Cette législation, entrée en vigueur le 20 juin 2025, vise à protéger les consommateur.trice.s des fausses promesses « vertes » tout en encourageant les entreprises vraiment durables à poursuivre leurs efforts sans être pénalisées par une concurrence déloyale.

Le renversement du fardeau de la preuve

Cette législation transforme fondamentalement la façon dont les entreprises doivent justifier leurs communications environnementales. Auparavant, les autorités devaient démontrer qu’une allégation verte était trompeuse. Désormais, c’est aux entreprises de prouver la véracité de chaque déclaration environnementale dès sa diffusion.

Le renversement du fardeau de la preuve signifie concrètement que toute déclaration environnementale publique doit s’appuyer sur des preuves vérifiables et une méthodologie reconnue internationalement, fondées sur des éléments suffisamment corroboratifs et appropriés.

Cette législation met également fin aux slogans environnementaux approximatifs. Si votre emballage réduit de 30 % l’empreinte carbone, vous ne pouvez plus simplement proclamer que votre entreprise est « désormais écoresponsable » – cette formulation reste trop générale. Il faut préciser : « notre nouvel emballage a réduit de 30 % les émissions de GES de ce produit », avec documentation à l’appui, comme une analyse de cycle de vie.
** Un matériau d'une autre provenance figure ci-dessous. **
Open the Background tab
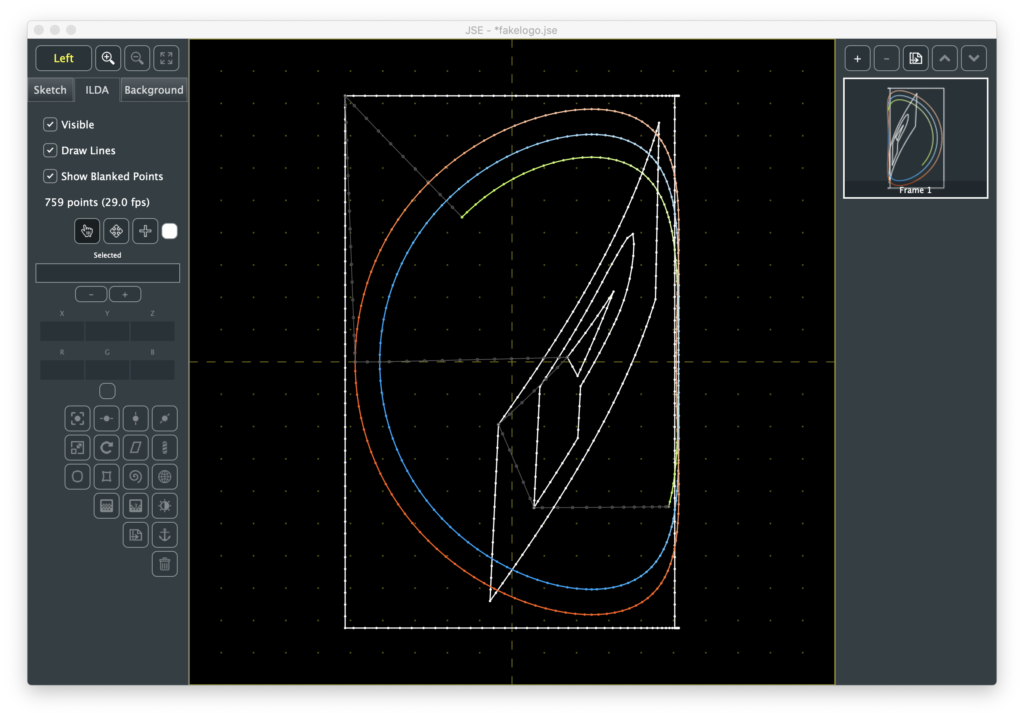This screenshot has width=1024, height=719. pos(153,90)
Les termes vagues comme « vert », « durable », « écoresponsable » ou « 100 % naturel » sans justification tangible représentent désormais des risques juridiques significatifs. Les autorités évaluent vos messages selon l’impression générale qu’un consommateur moyen en retire, ce qui rend toute exagération ou omission particulièrement risquée.

Sanctions financières et nouvelles voies de recours

Les pénalités prévues sont substantielles : jusqu’à 10 millions $ pour une première infraction, 15 millions $ en cas de récidive. Pour les grandes entreprises, le plafond peut atteindre 3 % du chiffre d’affaires global. 
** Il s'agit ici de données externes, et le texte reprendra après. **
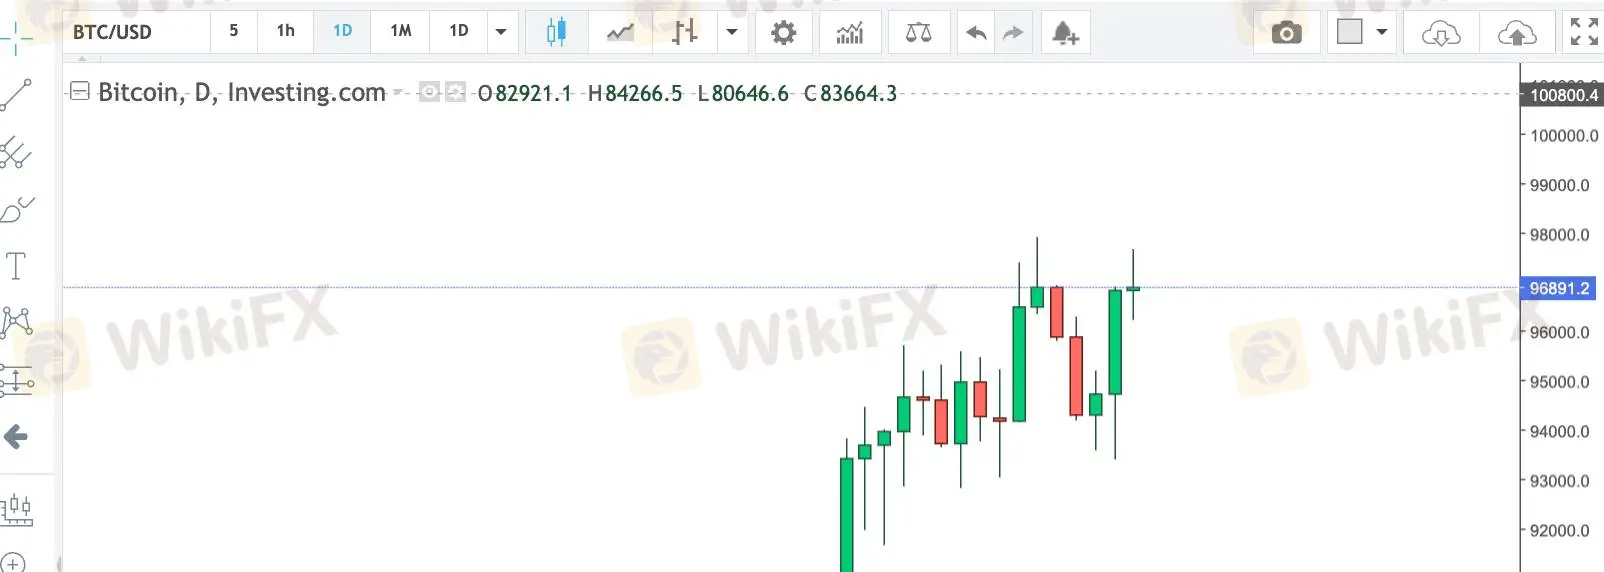Take a chart snapshot with the camera icon
Image resolution: width=1604 pixels, height=572 pixels.
[1287, 32]
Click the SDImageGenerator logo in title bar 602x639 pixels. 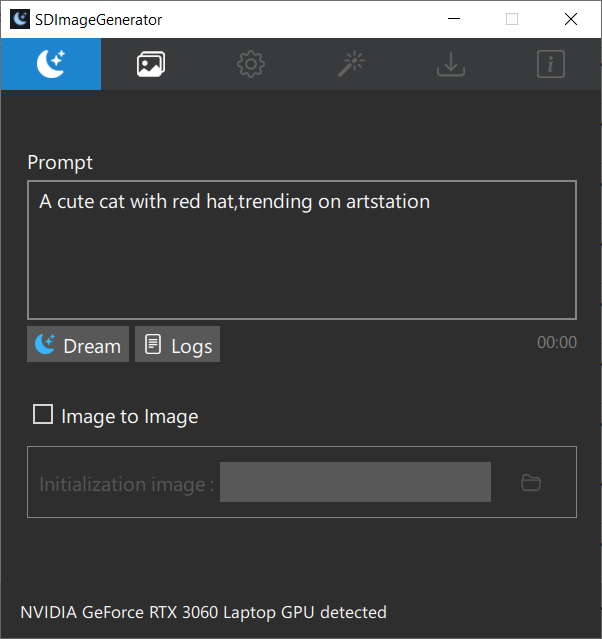click(20, 19)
Nouveauté majeure qui multiplie les risques : depuis juin 2025, les poursuites pour marketing trompeur ne sont plus l’apanage exclusif des autorités. Les consommateurs, groupes environnementaux et concurrents peuvent désormais porter plainte directement devant le Tribunal de la concurrence pour écoblanchiment, sans même avoir à prouver qu’ils ont subi un préjudice personnel. Concrètement, une ONG ou un concurrent peut faire sanctionner votre campagne publicitaire trompeuse, ce qui démultiplie la surveillance exercée sur vos communications.

Au-delà des amendes, l’impact réputationnel peut s’avérer tout aussi dommageable. Une majorité de la population canadienne exprime déjà son scepticisme envers les allégations écologiques des entreprises. Une accusation d’écoblanchiment peut compromettre durablement votre crédibilité.
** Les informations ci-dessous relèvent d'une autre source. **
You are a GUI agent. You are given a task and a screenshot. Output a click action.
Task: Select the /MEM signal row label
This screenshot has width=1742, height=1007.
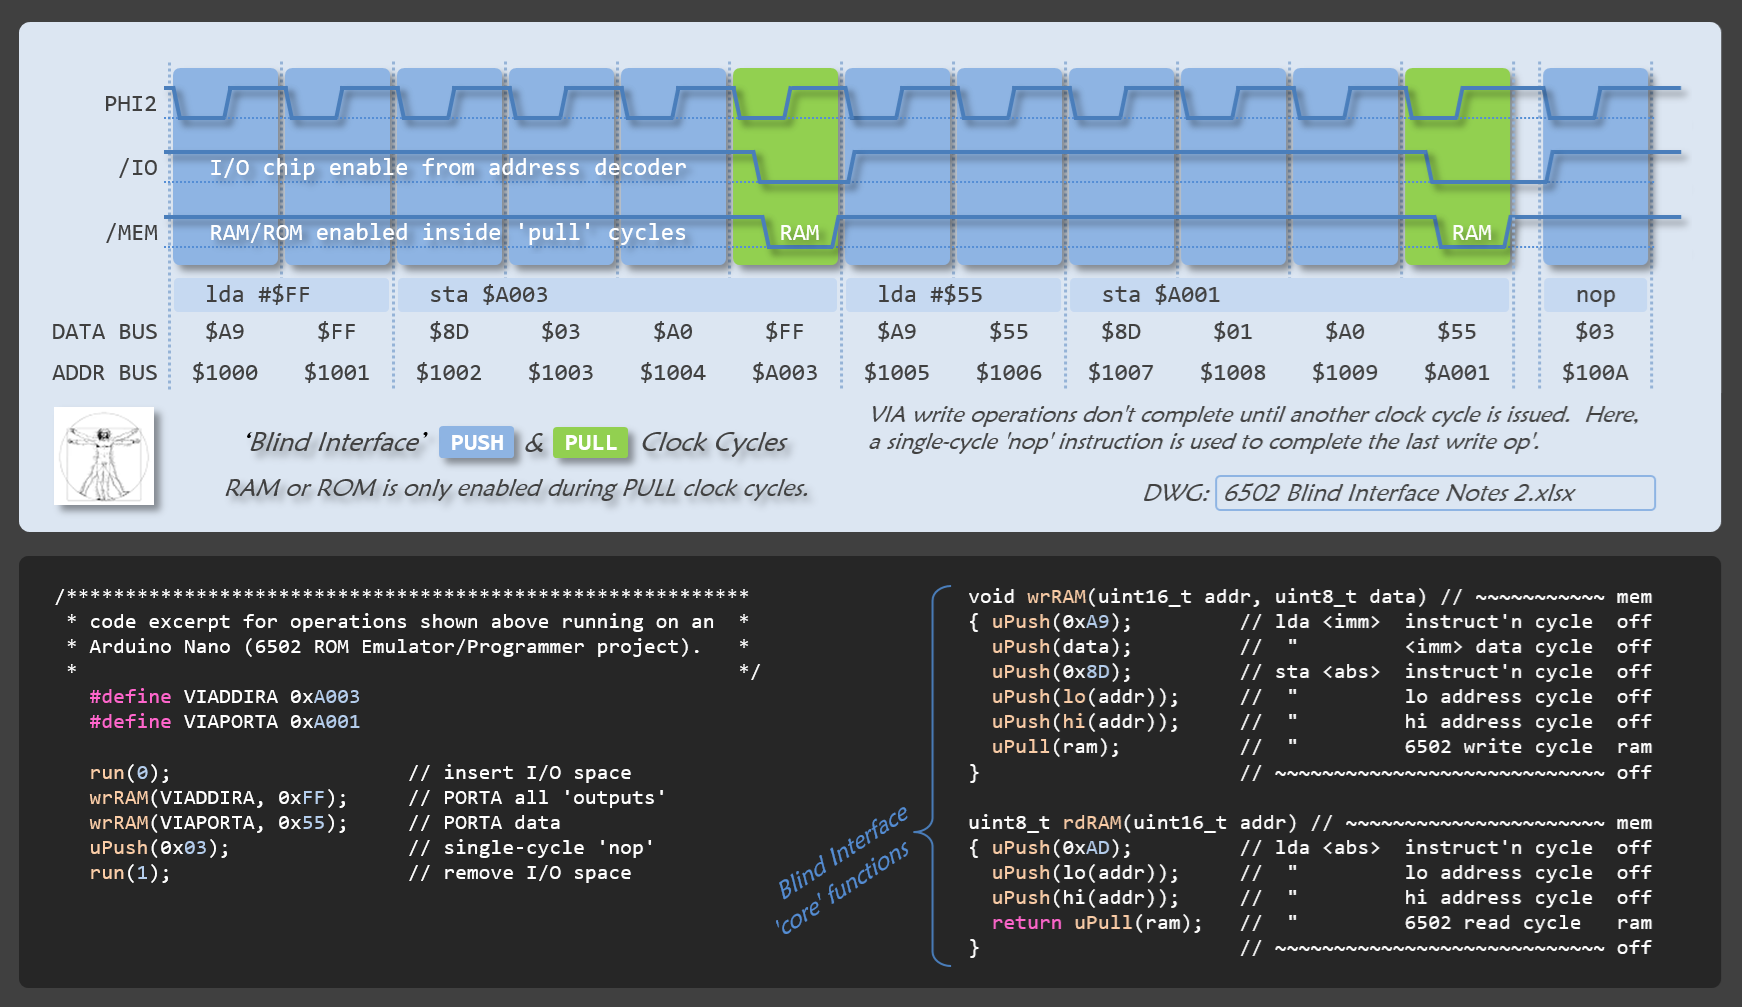(132, 233)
Cinq axes d’adaptation stratégique

  1. Formez vos équipes aux nouvelles exigences. Organisez des sessions de formation sur la Loi C-59 pour tous les collaborateurs impliqués dans vos communications. Vos agences partenaires doivent également être sensibilisées à ces nouvelles obligations réglementaires.

  2. Constituez un dossier documentaire rigoureux. Adoptez le principe suivant : aucune allégation environnementale sans justification archivée. Tests en laboratoire, analyses de cycle de vie, certifications officielles (ISO 14001, B Corp), rapports de spécialistes indépendants. Mettez en place un système documentaire dédié où chaque affirmation dispose de son dossier justificatif.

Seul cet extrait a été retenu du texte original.